The stent graft design of the Gore Viabahn endoprosthesis with heparin bioactive surface consists of a durable, reinforced, biocompatible, expanded-polytetrafluoroethylene liner attached to an external nitinol stent structure that acts as a barrier to in-stent restenosis. The device is available in configurations that are compatible with 0.035-inch or 0.018-inch/0.014-inch wire platforms. The heparin bioactive surface utilizes the company's endpoint covalent immobilization of heparin to the surface of the endoprosthesis. This surface technology is intended to provide a thromboresistant surface through sustained heparin bioactivity.
According to the company, FDA approval of the 25-cm device was supported by evidence from a multicenter European trial. Patients enrolled in the study had lesion lengths ranging from 20 cm to 40 cm with a mean length of 26.5 cm. Of all patients enrolled, 92.9% had total occlusions of the SFA. One-year data demonstrated a freedom from target lesion revascularization of 78.2%. In addition, the Gore Viabahn device exhibited no fractures at 12 months.
In October, the VIASTAR trial was published by Johannes Lammer, MD, et al in the Journal of the American College of Cardiology (2013;62:1320–1327).
According to the company, VIASTAR compared the performance of the Gore Viabahn device in long-segment SFA disease to that of bare-metal stents in a randomized, head-to-head fashion.
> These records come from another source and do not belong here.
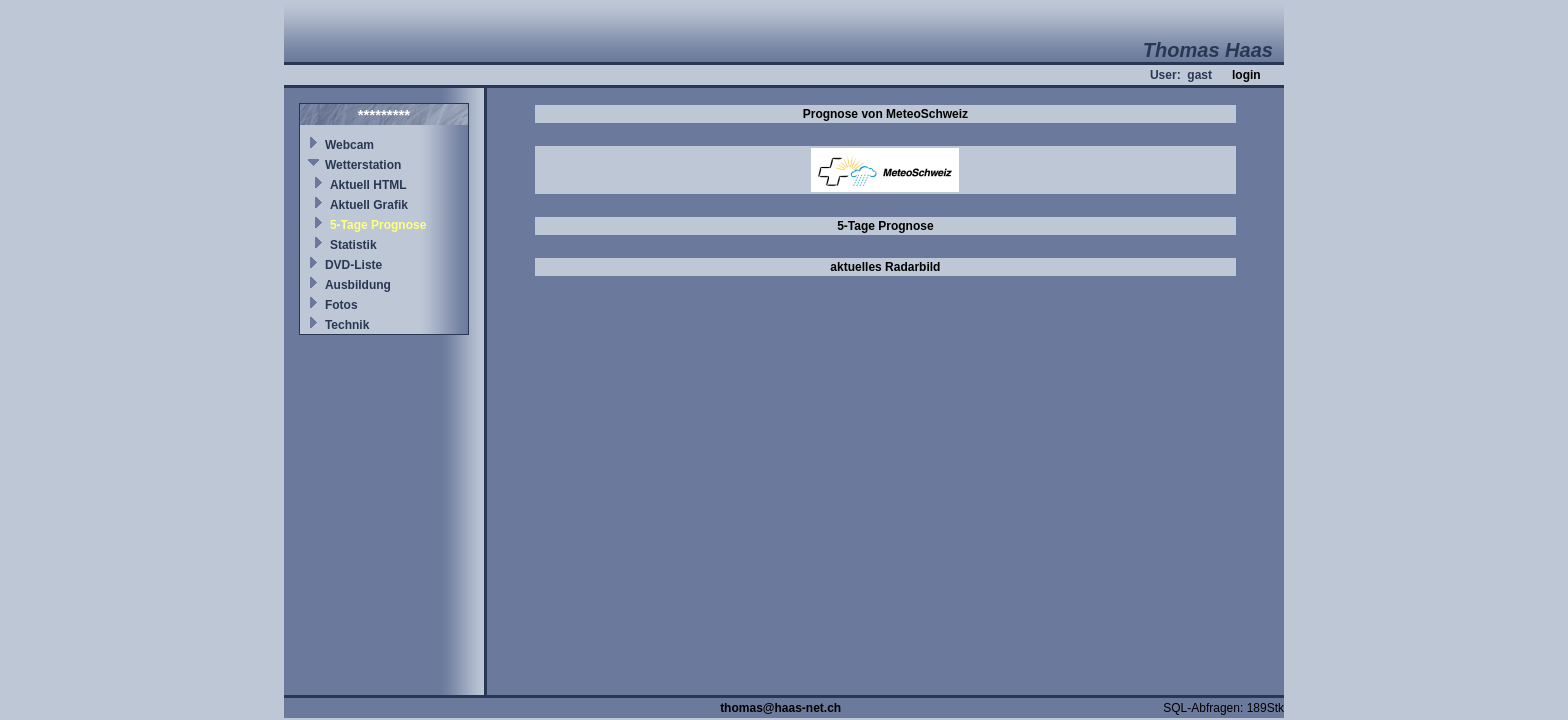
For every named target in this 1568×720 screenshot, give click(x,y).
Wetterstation (363, 165)
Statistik (353, 245)
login (1246, 75)
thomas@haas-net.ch (780, 708)
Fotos (341, 305)
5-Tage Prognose (378, 225)
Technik (347, 325)
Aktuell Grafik (369, 205)
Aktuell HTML (368, 185)
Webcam (349, 145)
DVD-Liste (353, 265)
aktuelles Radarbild (885, 267)
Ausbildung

The mean lesion length was 19 cm in the Gore Viabahn device arm and 17.3 cm in the bare-metal stent arm, with 79% and 70% chronic total occlusions in each arm, respectively. The primary patency rate at 1 year was 78% for the Gore Viabahn device and 54% for bare-metal stents. In lesions that were at least 20 cm in length, the patency rate was 73% in the Gore Viabahn device arm and 33% in the bare-metal stent arm, reported the company.
Gore stated that the 25-cm study results supplement data from a physician-sponsored investigational device exemption trial conducted previously. Dennis Gable, MD, a vascular surgeon at The Heart Hospital Baylor Plano in Plano, Texas, discussed this trial in the company's press release.
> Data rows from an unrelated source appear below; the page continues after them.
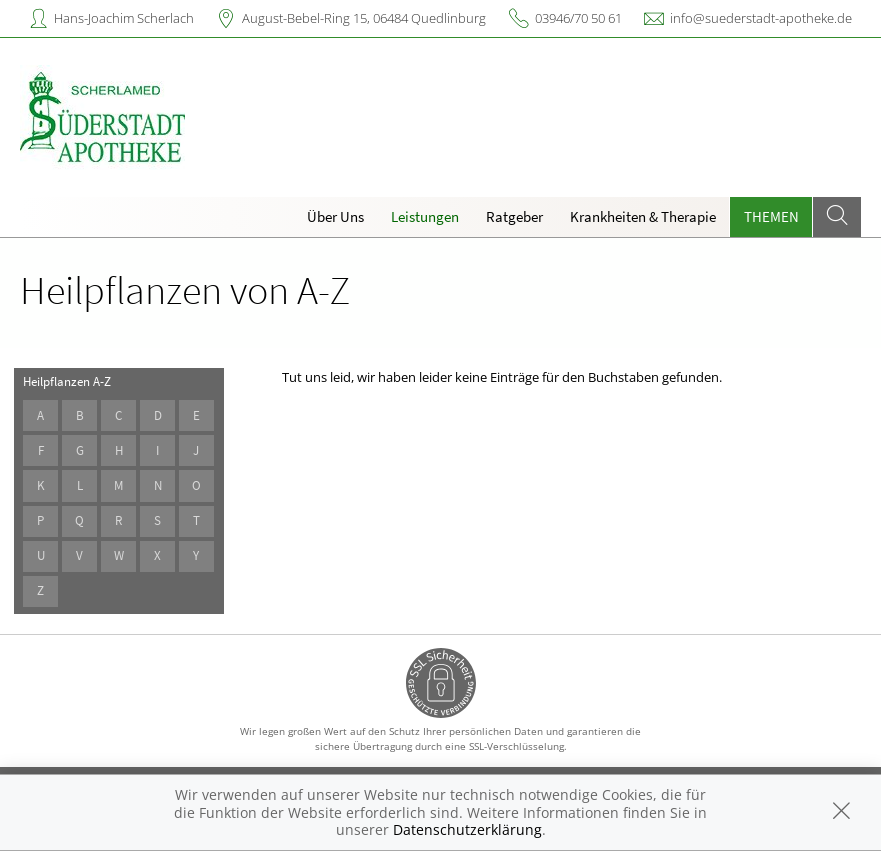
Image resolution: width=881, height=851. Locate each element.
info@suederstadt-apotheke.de (761, 18)
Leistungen (425, 216)
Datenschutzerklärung (467, 829)
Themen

Dr. Gable commented, “We have been awaiting the approval of the 25-cm [Gore Viabahn device] since our study directly comparing the [Gore Viabahn] stent graft as an endoluminal bypass in the SFA to open femoral popliteal bypass of the SFA was completed. Our results demonstrated no difference in primary patency or limb salvage out to 4 years when comparing the two treatment modalities—even with a mean stented length of 25.6 cm in the [Gore Viabahn device] arm. Our study results are supported by the similar outcomes of the European data and show that treatment of truly long lesions can now successfully be accomplished with only one stent device with excellent results; a true advance for patients in the treatment of SFA disease.”